Supplied text
§

Building Abundant Housing in California

I recently learned the political mechanism (and a possible theory of change) for how California can build abundant housing.

SF currently has 900,000 people but only 1/3 the population density of Paris. To get SF to Paris levels, we want to increase the population 3x, to around 3M. That's my rough goal: build 2M units of housing in SF by 2050.

The way California currently creates housing units is through the California Department of Housing and Community Development (HCD). Every 8 years, they develop a new plan to build housing.

As you can see in the graph below, they allocated over 2M housing units across California this cycle:

  • 1.4M in LA
  • 440k in the Bay Area
  • 100k in San Diego
  • 100k in Sacramento
https://www.planningreport.com/2020/09/23/ca-s-housing-needs-assessment-used-incorrect-data-masks-californias-failure-build

This top-down approach aligns with the best practices of housing policy: to work at the state or national scale.

Of the Bay Area's 440k housing units, 80k are allocated to San Francisco. Here's a chart of how many new units each county needs to build:

https://www.sfweekly.com/news/bay-area-takes-step-toward-major-housing-growth/

And as a percent increase:

To show that SF can meet this goal, they need to change their "housing elements" (zoning) to show how it can accommodate 1.25x the allocation (80k * 1.25 = 100k).

Unfortunately, building 80,000 units in SF doesn't get us anywhere close to the 2M-person increase we're looking for. On average, each housing unit holds 2.5 people. So 80k units gives us 200k people.

If we want to get to 2M people, we need to build 800k housing units, 10x more than in the currently allocation. To reach that, the graph should look like this over the next two cycles:

This is a roughly a 2x increase in the number of housing units allocated in each cycle (2M to 8M to 13M).

§

Data segment
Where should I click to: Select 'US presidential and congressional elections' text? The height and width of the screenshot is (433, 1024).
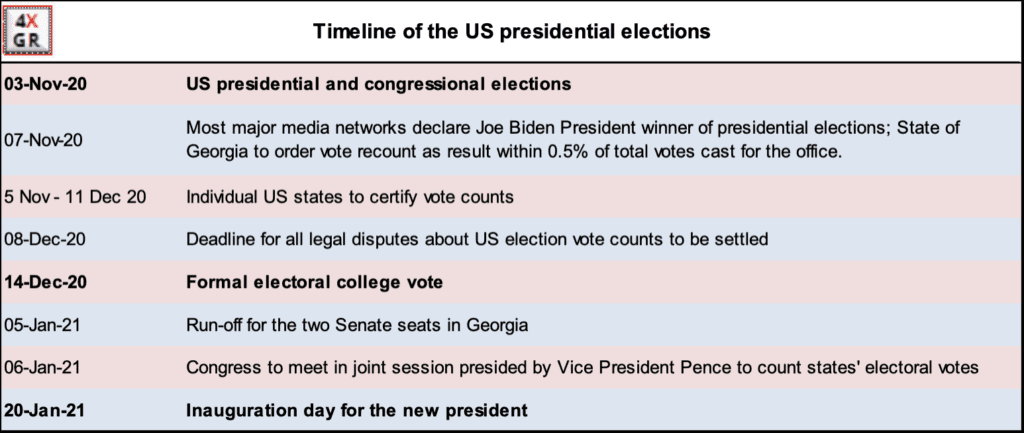[x=378, y=84]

§

What is needed
Write out the piece on building housing in California again, word for word, from its title through its last sentence.

Output of the task
Building Abundant Housing in California

I recently learned the political mechanism (and a possible theory of change) for how California can build abundant housing.

SF currently has 900,000 people but only 1/3 the population density of Paris. To get SF to Paris levels, we want to increase the population 3x, to around 3M. That's my rough goal: build 2M units of housing in SF by 2050.

The way California currently creates housing units is through the California Department of Housing and Community Development (HCD). Every 8 years, they develop a new plan to build housing.

As you can see in the graph below, they allocated over 2M housing units across California this cycle:

  • 1.4M in LA
  • 440k in the Bay Area
  • 100k in San Diego
  • 100k in Sacramento
https://www.planningreport.com/2020/09/23/ca-s-housing-needs-assessment-used-incorrect-data-masks-californias-failure-build

This top-down approach aligns with the best practices of housing policy: to work at the state or national scale.

Of the Bay Area's 440k housing units, 80k are allocated to San Francisco. Here's a chart of how many new units each county needs to build:

https://www.sfweekly.com/news/bay-area-takes-step-toward-major-housing-growth/

And as a percent increase:

To show that SF can meet this goal, they need to change their "housing elements" (zoning) to show how it can accommodate 1.25x the allocation (80k * 1.25 = 100k).

Unfortunately, building 80,000 units in SF doesn't get us anywhere close to the 2M-person increase we're looking for. On average, each housing unit holds 2.5 people. So 80k units gives us 200k people.

If we want to get to 2M people, we need to build 800k housing units, 10x more than in the currently allocation. To reach that, the graph should look like this over the next two cycles:

This is a roughly a 2x increase in the number of housing units allocated in each cycle (2M to 8M to 13M).